21Ninety sat down with Dairian Roberts, Lactation Consultant and co-founder of Humbled by Motherhood, to talk all things surrounding breastfeeding as a Black birthing person.

Black Breastfeeding Challenges

Photo Credit: Photo by William Fortunato | Pexels

There are many challenges that come with breastfeeding.

“One of the most common things that I see particularly is in the hospital,” Roberts began to explain. “If they are giving a hospital birth, they’re more likely to just be offered formula in the hospital without asking. It’s just the assumption that we’re not going to and therefore offered formula.”

She goes on to explain that it comes from an implicit bias and there are typically no outward presenting symptoms that call for a mother to choose formula over breastfeeding. There are several reports that showcase how Black women are often mistreated in the medical field, specifically pre-natal and postpartum mothers. So, the choice to suggest formula to new Black mothers by the hospital staff doesn’t come as a surprise to Roberts.

“I’ve also seen a lot of older generations and like mostly Black culture that don’t hold like the same reverence for breastfeeding,” she continued. “It’s looked at as more convenient and easier to use infant formula.
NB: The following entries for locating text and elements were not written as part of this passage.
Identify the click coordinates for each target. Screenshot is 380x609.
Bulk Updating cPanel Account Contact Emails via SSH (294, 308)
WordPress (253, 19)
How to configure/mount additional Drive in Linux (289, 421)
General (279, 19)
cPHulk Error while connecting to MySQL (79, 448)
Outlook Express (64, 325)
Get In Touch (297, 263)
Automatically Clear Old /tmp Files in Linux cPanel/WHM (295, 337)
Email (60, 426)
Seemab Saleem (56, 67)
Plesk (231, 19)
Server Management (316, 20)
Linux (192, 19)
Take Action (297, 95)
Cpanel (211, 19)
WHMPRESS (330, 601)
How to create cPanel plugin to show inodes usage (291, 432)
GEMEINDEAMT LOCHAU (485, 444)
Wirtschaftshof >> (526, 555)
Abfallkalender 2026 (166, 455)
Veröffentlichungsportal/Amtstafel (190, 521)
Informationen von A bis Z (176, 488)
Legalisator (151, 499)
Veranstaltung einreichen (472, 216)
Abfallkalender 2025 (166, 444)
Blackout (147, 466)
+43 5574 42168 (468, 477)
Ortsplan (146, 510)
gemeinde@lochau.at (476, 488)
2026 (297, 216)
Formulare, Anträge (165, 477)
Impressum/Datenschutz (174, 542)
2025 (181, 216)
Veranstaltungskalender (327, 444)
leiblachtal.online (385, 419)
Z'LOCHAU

I think we’re just less likely to pursue prenatal education about breastfeeding and we know that prenatal education actually increases the initiation and the duration of breastfeeding.”

A Place of Comfortability

It can be difficult for mothers to breastfeed when doing it alone. Even Roberts shared that breastfeeding her first child was difficult because she didn’t have much prior knowledge. However, she was able to rely on her sister who went through breastfeeding her own child already.

“I would say finding community is the best thing. I am a big advocate for finding all different levels of support if this is the choice that mothers want to make,” she urged. “So that means maybe tapping into some peer support. Finding some friends, finding any parent groups or mom groups that are specific to breastfeeding.”
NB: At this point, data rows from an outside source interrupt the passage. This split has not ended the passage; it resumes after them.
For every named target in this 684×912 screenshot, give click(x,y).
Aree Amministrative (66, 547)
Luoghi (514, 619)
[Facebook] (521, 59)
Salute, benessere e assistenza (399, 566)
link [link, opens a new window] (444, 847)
She explained that the bigger breastfeeding organizations aren’t necessarily the best for finding support because they lack representation and diversity. Social media, however, is a great tool she suggests. There are many Black Lactation consultants online who share tips and tricks for birthing people to follow and learn more about the best breastfeeding practices.

In her own journey, Roberts experienced her own issues. She was told to throw out her milk and she found herself producing pink milk due to bleeding. She found her journey with her first child to be difficult and challenging. Her aforementioned sister helped her to feel comfortable advocating for herself to her non-Black lactation consultant.

By the time she had her second child, she was able to find a community, which made her journey easier. She was prepping for her lactation board exam at the time of her second birth as well. Roberts felt as though she was textbook-ready to take on breastfeeding but her colleagues explained to her that she couldn’t treat herself. So she had no other choice but to lean into her support system. She proudly exclaimed that both of her children had been breastfed for over two years.

“The first thing you need to do is find support,” she repeated.